» Task description:
Return every line of the data that contains the string "Given".

» Records for the task:
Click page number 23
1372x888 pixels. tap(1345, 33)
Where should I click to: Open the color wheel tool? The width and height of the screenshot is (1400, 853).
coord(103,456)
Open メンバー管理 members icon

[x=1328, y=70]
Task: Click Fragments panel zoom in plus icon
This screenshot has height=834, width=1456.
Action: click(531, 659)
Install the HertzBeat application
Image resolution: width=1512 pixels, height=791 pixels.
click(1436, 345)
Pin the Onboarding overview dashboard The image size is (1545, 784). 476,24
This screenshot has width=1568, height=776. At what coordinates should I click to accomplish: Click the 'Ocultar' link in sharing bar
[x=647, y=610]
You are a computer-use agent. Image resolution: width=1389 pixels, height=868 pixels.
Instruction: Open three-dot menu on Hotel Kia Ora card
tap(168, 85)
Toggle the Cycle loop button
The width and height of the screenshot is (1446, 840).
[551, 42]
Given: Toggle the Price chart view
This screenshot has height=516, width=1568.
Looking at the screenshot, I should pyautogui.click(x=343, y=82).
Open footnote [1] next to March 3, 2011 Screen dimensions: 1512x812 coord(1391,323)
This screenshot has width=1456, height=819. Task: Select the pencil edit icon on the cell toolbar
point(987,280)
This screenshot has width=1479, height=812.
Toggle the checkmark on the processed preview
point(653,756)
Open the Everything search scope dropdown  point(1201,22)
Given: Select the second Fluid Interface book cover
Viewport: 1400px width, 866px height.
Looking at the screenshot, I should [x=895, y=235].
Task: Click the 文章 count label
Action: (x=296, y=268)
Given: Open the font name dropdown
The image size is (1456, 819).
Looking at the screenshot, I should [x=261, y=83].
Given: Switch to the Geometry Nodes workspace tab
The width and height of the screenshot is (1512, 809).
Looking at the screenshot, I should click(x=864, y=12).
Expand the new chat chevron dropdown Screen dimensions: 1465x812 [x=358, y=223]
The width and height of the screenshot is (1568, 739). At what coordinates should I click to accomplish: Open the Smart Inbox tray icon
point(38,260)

» Finished task:
Given: Toggle the Price chart view
Given: Select the second Fluid Interface book cover
Given: Open the font name dropdown
Given: Switch to the Geometry Nodes workspace tab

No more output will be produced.